What you will do
Please repeat word for word the part of the health rights case summary from "The doctor performed" to "patient’s informed consent.".

=== Supplied passage ===

Naked exam – Doctor breached Rights

A case where a doctor is said to breach certain Rights in terms of Informed consent and adequacy of care code reemphasizes the importance for people to voice out their concerns with the Health and Disability Commissioner (HDC)  if they think they are mistreated in the health clinics.

The HDC found that a patient presented to an after hours clinic with a history of body aches and burning while urinating. The patient advised the doctor that she suspected she had a urinary tract infection.

The doctor performed an unchaperoned examination of the patient, including an examination of the patient’s upper and lower body that involved the doctor touching the patient’s legs, groin, breasts and back. During the lower body examination the patient was naked from the waist down. During the upper body examination she was fully naked. The patient was not given any privacy to undress or dress, nor was she provided with a cover. The doctor did not wear gloves during the examination. The patient’s clinical notes were altered numerous times following the completion of the examination.

It was held that the doctor breached Right 6(1) for failing to provide the patient with sufficient information about the proposed examination and therefore also breached Right 7(1) for not obtaining the patient’s informed consent.

It was also held that the doctor breached Right 4(1) because the examination was not clinically indicated. For failing to wear gloves during an intimate examination the doctor breached Right 4(2), and for failing to inform the patient of her right to have a chaperone present the doctor breached Right 6(1).

The overall manner in which the doctor conducted the examination lacked respect. Therefore, it was held that the doctor breached Right 1(1). For altering the clinical records the doctor breached professional standards and accordingly breached Right 4(2). Furthermore, the doctor’s actions may have impaired the ability of other providers to provide continuity of care to the patient and, as a result, the doctor failed to minimise the potential for harm to the patient. Accordingly the doctor breached Rights 4(4) and 4(5). The doctor was referred to the Director of Proceedings.

The clinic was found not to have breached the Code.

=== Extracted data ===

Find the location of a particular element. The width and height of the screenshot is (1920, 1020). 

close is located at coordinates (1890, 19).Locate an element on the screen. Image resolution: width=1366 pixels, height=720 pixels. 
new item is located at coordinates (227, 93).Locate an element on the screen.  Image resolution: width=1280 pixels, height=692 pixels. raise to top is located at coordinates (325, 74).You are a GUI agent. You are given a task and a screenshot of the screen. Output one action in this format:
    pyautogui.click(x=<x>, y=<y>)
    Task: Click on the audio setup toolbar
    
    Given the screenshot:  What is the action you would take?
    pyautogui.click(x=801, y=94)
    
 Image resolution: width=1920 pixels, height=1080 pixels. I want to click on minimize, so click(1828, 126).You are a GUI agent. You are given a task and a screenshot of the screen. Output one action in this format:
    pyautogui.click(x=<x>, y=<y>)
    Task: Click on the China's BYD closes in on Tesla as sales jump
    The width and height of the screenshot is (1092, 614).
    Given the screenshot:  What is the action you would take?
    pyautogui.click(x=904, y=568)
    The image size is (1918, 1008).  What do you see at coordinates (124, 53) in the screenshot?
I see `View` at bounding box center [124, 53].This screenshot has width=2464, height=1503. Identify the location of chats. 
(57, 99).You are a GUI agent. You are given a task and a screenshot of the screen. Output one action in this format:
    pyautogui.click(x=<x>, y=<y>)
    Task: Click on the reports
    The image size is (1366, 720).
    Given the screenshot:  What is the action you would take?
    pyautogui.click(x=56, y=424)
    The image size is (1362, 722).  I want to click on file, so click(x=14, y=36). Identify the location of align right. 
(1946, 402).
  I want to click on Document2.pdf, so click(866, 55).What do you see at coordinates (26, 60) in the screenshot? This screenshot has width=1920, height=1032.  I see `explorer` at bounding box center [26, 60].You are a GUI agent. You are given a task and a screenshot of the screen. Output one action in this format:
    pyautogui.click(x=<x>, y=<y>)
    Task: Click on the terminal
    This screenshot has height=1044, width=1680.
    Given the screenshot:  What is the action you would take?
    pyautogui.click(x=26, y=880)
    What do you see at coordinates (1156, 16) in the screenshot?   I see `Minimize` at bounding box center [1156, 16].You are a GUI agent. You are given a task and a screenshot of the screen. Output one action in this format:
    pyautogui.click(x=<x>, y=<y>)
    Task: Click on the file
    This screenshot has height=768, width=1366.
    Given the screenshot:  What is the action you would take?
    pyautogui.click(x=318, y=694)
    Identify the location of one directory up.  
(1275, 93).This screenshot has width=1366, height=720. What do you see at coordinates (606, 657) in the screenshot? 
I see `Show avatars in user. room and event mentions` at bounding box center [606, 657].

===

Output below
The doctor performed an unchaperoned examination of the patient, including an examination of the patient’s upper and lower body that involved the doctor touching the patient’s legs, groin, breasts and back. During the lower body examination the patient was naked from the waist down. During the upper body examination she was fully naked. The patient was not given any privacy to undress or dress, nor was she provided with a cover. The doctor did not wear gloves during the examination. The patient’s clinical notes were altered numerous times following the completion of the examination.

It was held that the doctor breached Right 6(1) for failing to provide the patient with sufficient information about the proposed examination and therefore also breached Right 7(1) for not obtaining the patient’s informed consent.